Transcribe every record in full, keeping it exactly the same.

Input data Start Marker

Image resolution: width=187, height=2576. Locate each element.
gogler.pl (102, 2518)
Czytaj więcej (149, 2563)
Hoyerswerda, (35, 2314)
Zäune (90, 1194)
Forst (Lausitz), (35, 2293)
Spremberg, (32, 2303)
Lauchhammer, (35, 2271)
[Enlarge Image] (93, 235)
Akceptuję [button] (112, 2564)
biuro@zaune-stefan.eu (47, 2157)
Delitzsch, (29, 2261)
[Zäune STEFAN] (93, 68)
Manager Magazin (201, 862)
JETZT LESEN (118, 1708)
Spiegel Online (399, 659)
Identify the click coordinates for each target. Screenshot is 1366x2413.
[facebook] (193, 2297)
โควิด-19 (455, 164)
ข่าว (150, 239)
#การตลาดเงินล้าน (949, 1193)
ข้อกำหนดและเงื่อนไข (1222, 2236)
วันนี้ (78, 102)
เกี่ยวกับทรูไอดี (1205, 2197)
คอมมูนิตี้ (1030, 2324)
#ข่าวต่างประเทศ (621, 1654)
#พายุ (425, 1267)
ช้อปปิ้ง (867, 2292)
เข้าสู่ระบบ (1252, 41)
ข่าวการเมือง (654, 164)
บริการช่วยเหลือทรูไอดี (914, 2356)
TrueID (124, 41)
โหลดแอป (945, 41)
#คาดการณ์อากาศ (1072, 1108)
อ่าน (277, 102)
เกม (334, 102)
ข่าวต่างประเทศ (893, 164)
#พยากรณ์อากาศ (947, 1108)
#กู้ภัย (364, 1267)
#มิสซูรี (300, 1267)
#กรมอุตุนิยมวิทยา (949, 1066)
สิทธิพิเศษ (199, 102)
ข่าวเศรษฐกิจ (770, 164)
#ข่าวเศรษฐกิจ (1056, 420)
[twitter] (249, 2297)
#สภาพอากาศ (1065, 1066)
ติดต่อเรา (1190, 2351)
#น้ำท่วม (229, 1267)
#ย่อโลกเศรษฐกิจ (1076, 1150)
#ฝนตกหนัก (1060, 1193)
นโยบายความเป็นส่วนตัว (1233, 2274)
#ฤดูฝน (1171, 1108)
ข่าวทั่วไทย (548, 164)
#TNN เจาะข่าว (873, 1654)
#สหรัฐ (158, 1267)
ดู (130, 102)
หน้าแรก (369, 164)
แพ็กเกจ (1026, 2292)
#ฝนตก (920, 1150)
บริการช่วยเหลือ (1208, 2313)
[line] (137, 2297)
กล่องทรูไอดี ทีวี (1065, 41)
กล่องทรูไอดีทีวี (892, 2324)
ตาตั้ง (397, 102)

Input data End Marker

◆ Result of the exercise
Image resolution: width=187, height=2576. Locate each element.
gogler.pl (102, 2518)
Czytaj więcej (149, 2563)
Hoyerswerda, (35, 2314)
Zäune (90, 1194)
Forst (Lausitz), (35, 2293)
Spremberg, (32, 2303)
Lauchhammer, (35, 2271)
[Enlarge Image] (93, 235)
Akceptuję [button] (112, 2564)
biuro@zaune-stefan.eu (47, 2157)
Delitzsch, (29, 2261)
[Zäune STEFAN] (93, 68)
Manager Magazin (201, 862)
JETZT LESEN (118, 1708)
Spiegel Online (399, 659)
Identify the click coordinates for each target. Screenshot is 1366x2413.
[facebook] (193, 2297)
โควิด-19 (455, 164)
ข่าว (150, 239)
#การตลาดเงินล้าน (949, 1193)
ข้อกำหนดและเงื่อนไข (1222, 2236)
วันนี้ (78, 102)
เกี่ยวกับทรูไอดี (1205, 2197)
คอมมูนิตี้ (1030, 2324)
#ข่าวต่างประเทศ (621, 1654)
#พายุ (425, 1267)
ช้อปปิ้ง (867, 2292)
เข้าสู่ระบบ (1252, 41)
ข่าวการเมือง (654, 164)
บริการช่วยเหลือทรูไอดี (914, 2356)
TrueID (124, 41)
โหลดแอป (945, 41)
#คาดการณ์อากาศ (1072, 1108)
อ่าน (277, 102)
เกม (334, 102)
ข่าวต่างประเทศ (893, 164)
#พยากรณ์อากาศ (947, 1108)
#กู้ภัย (364, 1267)
#มิสซูรี (300, 1267)
#กรมอุตุนิยมวิทยา (949, 1066)
สิทธิพิเศษ (199, 102)
ข่าวเศรษฐกิจ (770, 164)
#ข่าวเศรษฐกิจ (1056, 420)
[twitter] (249, 2297)
#สภาพอากาศ (1065, 1066)
ติดต่อเรา (1190, 2351)
#น้ำท่วม (229, 1267)
#ย่อโลกเศรษฐกิจ (1076, 1150)
#ฝนตกหนัก (1060, 1193)
นโยบายความเป็นส่วนตัว (1233, 2274)
#ฤดูฝน (1171, 1108)
ข่าวทั่วไทย (548, 164)
#TNN เจาะข่าว (873, 1654)
#สหรัฐ (158, 1267)
ดู (130, 102)
หน้าแรก (369, 164)
แพ็กเกจ (1026, 2292)
#ฝนตก (920, 1150)
บริการช่วยเหลือ (1208, 2313)
[line] (137, 2297)
กล่องทรูไอดี ทีวี (1065, 41)
กล่องทรูไอดีทีวี (892, 2324)
ตาตั้ง (397, 102)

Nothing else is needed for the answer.